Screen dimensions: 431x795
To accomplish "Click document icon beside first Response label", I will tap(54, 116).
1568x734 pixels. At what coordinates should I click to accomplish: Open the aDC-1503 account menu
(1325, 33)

--

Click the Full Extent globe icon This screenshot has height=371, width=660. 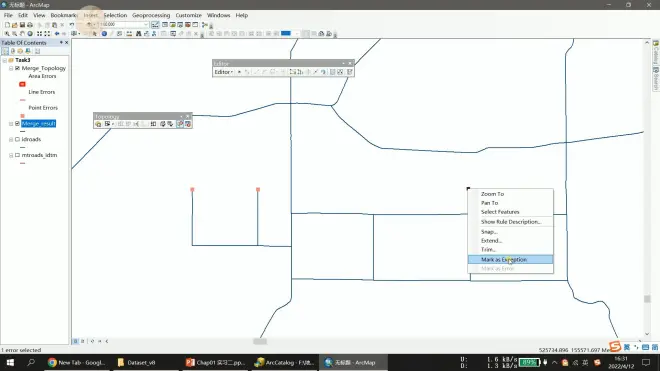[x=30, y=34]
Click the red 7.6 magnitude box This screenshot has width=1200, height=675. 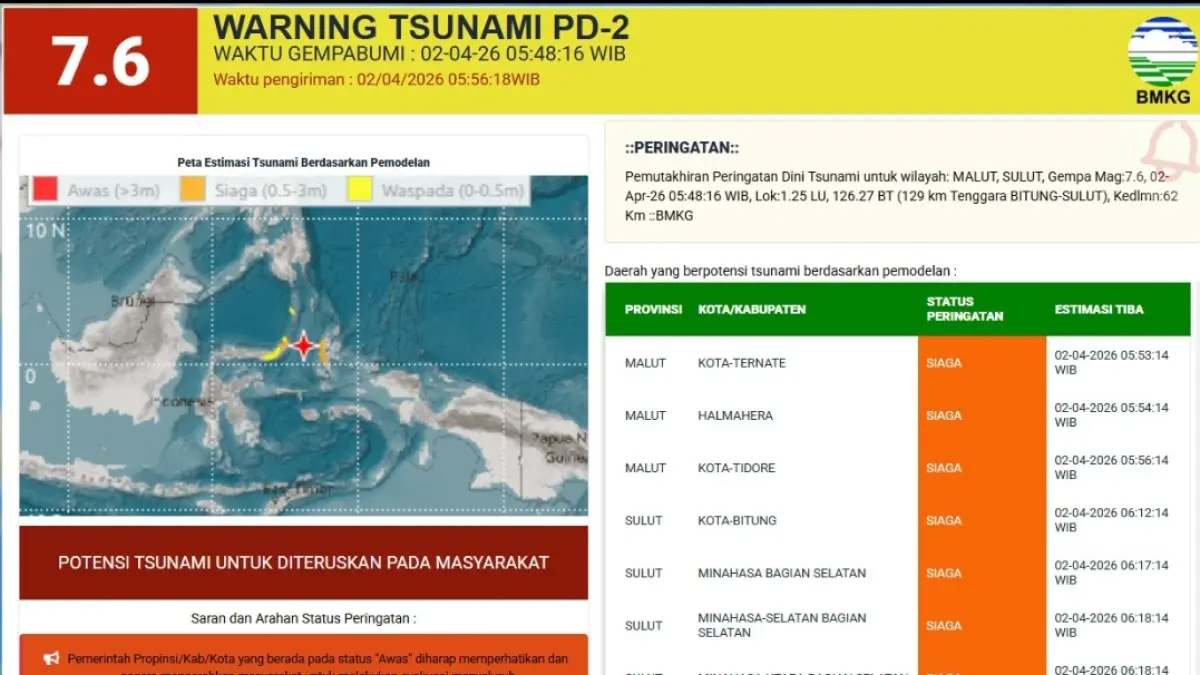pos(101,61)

==

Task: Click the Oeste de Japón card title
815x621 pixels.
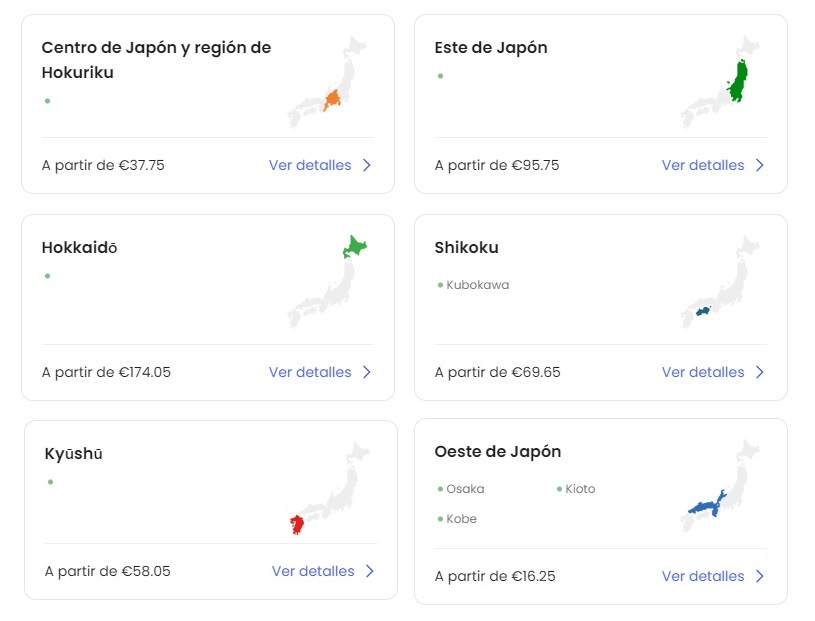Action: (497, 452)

▶ What is needed
Count the lines in the data above that contain the string "pixels", treating uppercase and lowercase as different. Reply with the number only.

▶ Task output
2